**Problem to work on**
Which lines of the material below contain the word "will"? Gather every such line and copy it in full, treating uppercase and lowercase as different.

**Records provided**
⁂

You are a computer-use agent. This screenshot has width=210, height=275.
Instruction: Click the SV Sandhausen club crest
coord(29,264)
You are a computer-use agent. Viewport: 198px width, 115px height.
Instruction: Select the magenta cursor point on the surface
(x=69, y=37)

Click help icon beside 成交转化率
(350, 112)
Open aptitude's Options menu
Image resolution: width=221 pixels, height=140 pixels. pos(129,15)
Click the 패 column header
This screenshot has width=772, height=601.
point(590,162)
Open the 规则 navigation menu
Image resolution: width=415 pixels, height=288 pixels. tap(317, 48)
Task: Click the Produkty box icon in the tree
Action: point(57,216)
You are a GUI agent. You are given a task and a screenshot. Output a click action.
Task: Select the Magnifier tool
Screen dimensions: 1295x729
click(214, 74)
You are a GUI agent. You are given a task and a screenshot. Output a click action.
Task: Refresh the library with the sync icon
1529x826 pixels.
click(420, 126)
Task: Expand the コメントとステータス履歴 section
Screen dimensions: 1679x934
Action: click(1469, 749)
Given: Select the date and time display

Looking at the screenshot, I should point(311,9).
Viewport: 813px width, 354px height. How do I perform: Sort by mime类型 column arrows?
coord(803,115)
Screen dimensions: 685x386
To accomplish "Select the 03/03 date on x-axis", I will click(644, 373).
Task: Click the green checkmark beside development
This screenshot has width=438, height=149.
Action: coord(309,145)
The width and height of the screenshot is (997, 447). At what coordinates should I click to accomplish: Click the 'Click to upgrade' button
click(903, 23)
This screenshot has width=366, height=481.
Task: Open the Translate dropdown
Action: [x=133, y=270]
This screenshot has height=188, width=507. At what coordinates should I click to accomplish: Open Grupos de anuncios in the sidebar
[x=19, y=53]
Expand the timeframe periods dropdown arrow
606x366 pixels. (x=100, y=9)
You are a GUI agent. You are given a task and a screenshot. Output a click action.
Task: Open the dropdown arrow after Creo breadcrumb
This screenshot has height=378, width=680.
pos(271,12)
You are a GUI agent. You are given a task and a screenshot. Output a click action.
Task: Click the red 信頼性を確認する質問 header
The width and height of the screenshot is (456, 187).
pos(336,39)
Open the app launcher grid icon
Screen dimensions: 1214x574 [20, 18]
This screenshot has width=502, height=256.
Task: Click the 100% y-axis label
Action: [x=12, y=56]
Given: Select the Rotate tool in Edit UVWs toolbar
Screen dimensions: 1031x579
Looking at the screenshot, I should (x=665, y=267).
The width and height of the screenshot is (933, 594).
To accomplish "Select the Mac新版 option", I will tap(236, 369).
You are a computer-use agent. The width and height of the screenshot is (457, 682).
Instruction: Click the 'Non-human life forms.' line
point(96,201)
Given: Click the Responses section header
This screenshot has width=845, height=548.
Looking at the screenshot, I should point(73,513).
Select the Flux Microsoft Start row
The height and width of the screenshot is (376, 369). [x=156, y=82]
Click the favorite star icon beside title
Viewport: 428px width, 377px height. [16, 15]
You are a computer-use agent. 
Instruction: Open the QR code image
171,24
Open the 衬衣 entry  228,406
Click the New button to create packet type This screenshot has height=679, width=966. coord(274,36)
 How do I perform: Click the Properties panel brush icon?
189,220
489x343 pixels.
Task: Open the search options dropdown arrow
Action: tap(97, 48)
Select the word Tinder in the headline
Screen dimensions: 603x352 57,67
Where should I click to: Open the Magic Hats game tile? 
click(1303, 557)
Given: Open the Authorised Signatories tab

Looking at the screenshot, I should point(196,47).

⁂

**Solution below**
To accomplish "Select the 03/03 date on x-axis", I will click(644, 373).
To accomplish "Select the Mac新版 option", I will tap(236, 369).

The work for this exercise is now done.